La composición puede comprender además ingredientes adicionales tales como una o más enzimas, por ejemplo, pectinasas, que incluyen una (por ejemplo, endo)-arabinasa y ramnogalacturonasa, otras celulasas, xilanasas, galactanasas, manasas y/o xiloglucanasas. El polipéptido es típicamente establemente formulado en forma líquida o seca. Típicamente, el producto se hace como una composición que opcionalmente incluirá, por ejemplo, un regulador y/o conservante estabilizante. Las composiciones también pueden incluir otras enzimas capaces de digerir material o celulosa vegetal, por ejemplo otras celulasas, por ejemplo, (β-D-)glucanasas. Para ciertas aplicaciones, se puede preferir la inmovilización de la enzima sobre una matriz sólida o la incorporación sobre o en partículas

portadoras sólidas. La composición también puede incluir una variedad de otras enzimas degradantes de material vegetal, por ejemplo, (otras) celulasas y otras pectinasas.
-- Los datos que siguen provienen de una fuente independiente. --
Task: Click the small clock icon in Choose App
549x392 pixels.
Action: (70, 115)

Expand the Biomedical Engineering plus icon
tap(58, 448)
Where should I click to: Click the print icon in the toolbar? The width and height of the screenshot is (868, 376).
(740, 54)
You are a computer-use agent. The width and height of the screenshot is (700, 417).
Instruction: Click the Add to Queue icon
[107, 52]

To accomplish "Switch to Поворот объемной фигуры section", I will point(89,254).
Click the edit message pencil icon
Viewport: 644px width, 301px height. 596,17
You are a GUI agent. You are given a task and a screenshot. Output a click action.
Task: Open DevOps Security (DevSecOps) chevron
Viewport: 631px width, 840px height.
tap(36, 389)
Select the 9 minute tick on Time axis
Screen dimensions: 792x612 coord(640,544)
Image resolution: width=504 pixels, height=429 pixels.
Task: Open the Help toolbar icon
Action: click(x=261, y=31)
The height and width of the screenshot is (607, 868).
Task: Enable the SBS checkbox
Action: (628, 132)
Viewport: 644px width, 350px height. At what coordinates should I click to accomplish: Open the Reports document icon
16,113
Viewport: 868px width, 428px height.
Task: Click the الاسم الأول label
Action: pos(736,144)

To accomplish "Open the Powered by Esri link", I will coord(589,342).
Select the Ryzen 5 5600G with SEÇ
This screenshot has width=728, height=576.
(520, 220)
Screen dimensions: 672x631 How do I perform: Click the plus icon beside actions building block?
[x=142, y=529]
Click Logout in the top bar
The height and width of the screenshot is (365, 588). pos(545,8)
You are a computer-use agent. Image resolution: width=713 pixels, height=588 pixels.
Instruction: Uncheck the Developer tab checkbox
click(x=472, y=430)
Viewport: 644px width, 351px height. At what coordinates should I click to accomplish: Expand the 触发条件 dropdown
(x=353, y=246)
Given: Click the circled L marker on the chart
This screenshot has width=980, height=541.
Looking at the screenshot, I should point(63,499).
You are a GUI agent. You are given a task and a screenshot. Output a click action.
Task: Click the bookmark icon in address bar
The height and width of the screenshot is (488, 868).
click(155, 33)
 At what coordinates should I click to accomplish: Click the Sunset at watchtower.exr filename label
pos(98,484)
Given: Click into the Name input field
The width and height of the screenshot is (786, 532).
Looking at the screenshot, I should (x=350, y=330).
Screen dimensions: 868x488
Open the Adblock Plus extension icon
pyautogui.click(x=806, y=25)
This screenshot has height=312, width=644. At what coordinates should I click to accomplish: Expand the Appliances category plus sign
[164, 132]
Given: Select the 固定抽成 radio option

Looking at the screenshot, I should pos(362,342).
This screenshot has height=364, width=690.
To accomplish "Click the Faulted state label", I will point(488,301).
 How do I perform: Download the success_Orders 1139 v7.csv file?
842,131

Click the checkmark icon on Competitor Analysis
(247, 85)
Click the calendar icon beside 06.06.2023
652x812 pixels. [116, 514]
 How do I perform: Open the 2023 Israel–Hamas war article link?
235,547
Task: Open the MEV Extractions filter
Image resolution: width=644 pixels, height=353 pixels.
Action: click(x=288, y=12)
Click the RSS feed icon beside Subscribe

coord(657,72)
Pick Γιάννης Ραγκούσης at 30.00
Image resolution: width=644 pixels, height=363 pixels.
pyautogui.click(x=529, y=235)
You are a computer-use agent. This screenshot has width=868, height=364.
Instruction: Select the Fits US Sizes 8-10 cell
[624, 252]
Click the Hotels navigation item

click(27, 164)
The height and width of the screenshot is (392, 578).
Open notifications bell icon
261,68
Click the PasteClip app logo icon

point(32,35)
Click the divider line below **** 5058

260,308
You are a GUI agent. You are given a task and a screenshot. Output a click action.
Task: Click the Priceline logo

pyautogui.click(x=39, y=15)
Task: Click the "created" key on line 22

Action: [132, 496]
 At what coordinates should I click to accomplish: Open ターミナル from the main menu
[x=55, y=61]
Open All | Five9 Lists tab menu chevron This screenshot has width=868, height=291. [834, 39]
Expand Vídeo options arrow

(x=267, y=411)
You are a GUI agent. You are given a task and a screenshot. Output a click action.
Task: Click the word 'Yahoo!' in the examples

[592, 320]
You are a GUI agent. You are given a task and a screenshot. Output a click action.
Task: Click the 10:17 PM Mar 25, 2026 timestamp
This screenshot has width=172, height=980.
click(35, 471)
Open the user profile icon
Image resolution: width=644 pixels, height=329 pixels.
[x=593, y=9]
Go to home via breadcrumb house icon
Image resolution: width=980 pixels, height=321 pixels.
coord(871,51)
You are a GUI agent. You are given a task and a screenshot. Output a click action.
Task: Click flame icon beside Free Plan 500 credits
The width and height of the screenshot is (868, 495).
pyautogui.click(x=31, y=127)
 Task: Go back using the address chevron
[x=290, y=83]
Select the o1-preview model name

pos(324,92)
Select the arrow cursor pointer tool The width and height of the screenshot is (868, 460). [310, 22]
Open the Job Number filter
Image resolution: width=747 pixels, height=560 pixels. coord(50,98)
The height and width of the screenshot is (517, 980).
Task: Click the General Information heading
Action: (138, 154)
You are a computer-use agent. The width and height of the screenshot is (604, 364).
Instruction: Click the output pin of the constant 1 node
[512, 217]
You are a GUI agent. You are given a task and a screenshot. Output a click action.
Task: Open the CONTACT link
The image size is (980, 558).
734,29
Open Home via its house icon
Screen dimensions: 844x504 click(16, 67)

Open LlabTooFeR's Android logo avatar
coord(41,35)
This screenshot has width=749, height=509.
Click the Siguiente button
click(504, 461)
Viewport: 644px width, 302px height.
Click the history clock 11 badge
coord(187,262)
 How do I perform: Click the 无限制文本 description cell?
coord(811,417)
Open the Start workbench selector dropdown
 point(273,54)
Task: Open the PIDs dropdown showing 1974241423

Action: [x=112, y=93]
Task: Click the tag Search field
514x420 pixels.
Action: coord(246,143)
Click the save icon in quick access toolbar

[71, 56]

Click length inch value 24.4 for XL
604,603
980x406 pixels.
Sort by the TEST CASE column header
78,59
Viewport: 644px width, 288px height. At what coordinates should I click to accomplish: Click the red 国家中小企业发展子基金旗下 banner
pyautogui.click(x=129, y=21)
Los polipéptidos y composiciones de la invención se pueden utilizar por lo tanto en un método de procesamiento de material vegetal para degradar o modificar los constituyentes de celulosa (por ejemplo, β-D-glucano) de las paredes celulares de la planta o material fúngico. Así en un aspecto adicional, la presente invención provee un método para degradar o modificar una célula vegetal o celulosa cuyo método comprende poner en contacto la planta, la célula fúngica o la celulosa con un polipéptido o composición de la invención.

La invención suministra también un método de procesamiento de un material vegetal cuyo método comprende poner en contacto el material vegetal con un polipéptido o composición de la invención para degradar o modificar la celulosa en el material vegetal. Preferiblemente el material vegetal es una pulpa de planta o un extracto de planta.

En particular, la degradación preferiblemente comprende escindir las subunidades de β-glucano de un componente de celulosa de la pared de la célula vegetal. El material vegetal es preferiblemente un cereal, vegetal, fruta o vegetal

o pulpa o extracto de fruta. La presente invención provee además un material vegetal procesado obtenible al poner en contacto un material vegetal con un polipéptido o composición de la invención.

La presente invención también suministra un método para reducir la viscosidad de un extracto de planta cuyo método comprende poner en contacto el extracto de planta con un polipéptido o composición de la invención en una cantidad efectiva para degradar la celulosa (o β-D-glucano) contenida en el extracto vegetal.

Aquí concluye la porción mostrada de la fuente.